***** Material provided

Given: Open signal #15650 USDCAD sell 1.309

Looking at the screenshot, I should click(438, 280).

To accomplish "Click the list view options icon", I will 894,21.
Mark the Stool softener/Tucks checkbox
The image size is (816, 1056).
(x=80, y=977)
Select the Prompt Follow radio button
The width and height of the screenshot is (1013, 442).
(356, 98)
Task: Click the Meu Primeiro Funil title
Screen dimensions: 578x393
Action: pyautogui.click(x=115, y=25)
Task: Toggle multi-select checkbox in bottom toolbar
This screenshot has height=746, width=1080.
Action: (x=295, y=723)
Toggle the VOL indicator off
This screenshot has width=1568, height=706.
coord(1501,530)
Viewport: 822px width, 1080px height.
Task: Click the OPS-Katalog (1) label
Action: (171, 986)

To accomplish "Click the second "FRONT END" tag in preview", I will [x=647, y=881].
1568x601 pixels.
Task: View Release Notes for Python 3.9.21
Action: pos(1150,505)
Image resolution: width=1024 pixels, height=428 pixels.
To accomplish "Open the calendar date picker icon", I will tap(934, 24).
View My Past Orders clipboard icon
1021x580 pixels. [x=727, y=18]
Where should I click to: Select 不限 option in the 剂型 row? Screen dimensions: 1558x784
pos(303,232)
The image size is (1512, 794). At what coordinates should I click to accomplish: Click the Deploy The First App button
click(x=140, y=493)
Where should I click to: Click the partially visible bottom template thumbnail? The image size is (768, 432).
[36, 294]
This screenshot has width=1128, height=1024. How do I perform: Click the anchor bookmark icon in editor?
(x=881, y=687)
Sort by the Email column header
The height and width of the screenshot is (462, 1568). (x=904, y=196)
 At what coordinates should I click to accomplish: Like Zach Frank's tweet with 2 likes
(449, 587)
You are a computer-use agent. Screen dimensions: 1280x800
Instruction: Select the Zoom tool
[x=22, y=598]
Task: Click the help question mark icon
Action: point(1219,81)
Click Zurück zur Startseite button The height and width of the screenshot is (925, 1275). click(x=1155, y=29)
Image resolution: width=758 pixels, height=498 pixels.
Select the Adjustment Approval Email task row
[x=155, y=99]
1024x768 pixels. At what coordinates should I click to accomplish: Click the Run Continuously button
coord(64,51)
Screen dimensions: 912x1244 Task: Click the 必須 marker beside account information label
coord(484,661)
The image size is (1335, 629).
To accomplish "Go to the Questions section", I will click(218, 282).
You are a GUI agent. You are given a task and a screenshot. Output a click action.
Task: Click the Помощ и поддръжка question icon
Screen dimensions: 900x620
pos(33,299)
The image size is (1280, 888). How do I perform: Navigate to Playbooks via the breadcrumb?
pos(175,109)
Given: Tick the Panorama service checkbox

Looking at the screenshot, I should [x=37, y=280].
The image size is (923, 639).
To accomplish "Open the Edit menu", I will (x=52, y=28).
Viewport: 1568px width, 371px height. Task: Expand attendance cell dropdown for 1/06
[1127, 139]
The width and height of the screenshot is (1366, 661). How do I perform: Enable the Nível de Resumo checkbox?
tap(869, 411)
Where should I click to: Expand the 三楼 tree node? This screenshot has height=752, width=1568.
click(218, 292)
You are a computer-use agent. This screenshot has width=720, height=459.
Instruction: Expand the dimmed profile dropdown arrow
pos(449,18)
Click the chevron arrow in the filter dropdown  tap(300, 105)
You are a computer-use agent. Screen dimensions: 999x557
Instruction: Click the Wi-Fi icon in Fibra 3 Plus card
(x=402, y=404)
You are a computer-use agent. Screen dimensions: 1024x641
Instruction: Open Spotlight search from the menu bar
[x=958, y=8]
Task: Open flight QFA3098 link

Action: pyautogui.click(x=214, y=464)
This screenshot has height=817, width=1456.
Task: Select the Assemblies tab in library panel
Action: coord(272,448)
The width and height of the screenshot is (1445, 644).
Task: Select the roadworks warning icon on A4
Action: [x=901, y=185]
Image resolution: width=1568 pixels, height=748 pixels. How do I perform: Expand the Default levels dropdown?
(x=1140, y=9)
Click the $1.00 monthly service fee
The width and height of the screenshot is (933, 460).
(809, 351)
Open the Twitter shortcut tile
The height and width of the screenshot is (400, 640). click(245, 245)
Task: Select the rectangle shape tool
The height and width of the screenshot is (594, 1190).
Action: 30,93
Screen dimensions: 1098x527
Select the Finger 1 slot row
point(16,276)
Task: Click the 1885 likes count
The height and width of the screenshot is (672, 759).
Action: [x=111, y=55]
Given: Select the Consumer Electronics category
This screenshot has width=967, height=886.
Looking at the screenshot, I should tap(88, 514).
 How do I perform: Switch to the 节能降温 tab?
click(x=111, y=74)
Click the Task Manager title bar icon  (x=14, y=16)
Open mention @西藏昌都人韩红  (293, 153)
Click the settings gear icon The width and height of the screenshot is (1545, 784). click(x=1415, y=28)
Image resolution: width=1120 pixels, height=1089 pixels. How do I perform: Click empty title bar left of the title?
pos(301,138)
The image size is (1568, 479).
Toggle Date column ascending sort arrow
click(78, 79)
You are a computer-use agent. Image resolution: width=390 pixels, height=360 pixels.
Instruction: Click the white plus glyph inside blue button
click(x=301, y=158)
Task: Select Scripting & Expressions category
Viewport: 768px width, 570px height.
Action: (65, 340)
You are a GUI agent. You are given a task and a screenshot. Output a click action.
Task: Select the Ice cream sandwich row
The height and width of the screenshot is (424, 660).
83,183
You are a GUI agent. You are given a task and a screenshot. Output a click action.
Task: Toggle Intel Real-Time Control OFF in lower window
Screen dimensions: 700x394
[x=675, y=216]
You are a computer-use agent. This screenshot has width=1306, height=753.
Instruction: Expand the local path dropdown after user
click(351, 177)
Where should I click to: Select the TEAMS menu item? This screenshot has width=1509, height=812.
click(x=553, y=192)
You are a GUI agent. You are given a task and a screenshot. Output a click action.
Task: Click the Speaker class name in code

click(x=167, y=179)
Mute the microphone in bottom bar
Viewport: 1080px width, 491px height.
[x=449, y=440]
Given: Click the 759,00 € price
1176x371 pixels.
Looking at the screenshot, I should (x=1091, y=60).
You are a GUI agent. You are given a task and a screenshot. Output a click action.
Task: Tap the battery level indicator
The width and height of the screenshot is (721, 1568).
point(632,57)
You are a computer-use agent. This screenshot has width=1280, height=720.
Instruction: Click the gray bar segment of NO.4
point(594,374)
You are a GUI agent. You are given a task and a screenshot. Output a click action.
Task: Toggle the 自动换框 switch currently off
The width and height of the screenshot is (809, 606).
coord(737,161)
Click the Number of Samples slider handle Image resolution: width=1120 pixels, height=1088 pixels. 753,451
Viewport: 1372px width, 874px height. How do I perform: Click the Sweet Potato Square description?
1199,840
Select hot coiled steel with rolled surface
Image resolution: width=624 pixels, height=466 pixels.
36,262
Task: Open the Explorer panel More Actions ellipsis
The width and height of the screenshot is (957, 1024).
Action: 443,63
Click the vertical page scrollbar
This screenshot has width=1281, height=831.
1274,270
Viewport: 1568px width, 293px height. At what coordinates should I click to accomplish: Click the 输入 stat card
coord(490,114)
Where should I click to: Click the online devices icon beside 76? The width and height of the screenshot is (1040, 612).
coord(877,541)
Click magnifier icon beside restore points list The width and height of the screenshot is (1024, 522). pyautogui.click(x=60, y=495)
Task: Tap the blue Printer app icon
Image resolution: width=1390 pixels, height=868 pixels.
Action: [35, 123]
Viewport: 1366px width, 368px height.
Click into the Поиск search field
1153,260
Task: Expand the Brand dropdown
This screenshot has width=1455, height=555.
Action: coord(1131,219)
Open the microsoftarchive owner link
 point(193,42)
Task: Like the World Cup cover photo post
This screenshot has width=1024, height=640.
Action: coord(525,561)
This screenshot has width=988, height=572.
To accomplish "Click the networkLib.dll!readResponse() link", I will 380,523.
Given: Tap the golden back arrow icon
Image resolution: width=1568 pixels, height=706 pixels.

**********

Filter the records for lines containing the word "category" and copy each one.

Given: Select the Consumer Electronics category
Task: Select Scripting & Expressions category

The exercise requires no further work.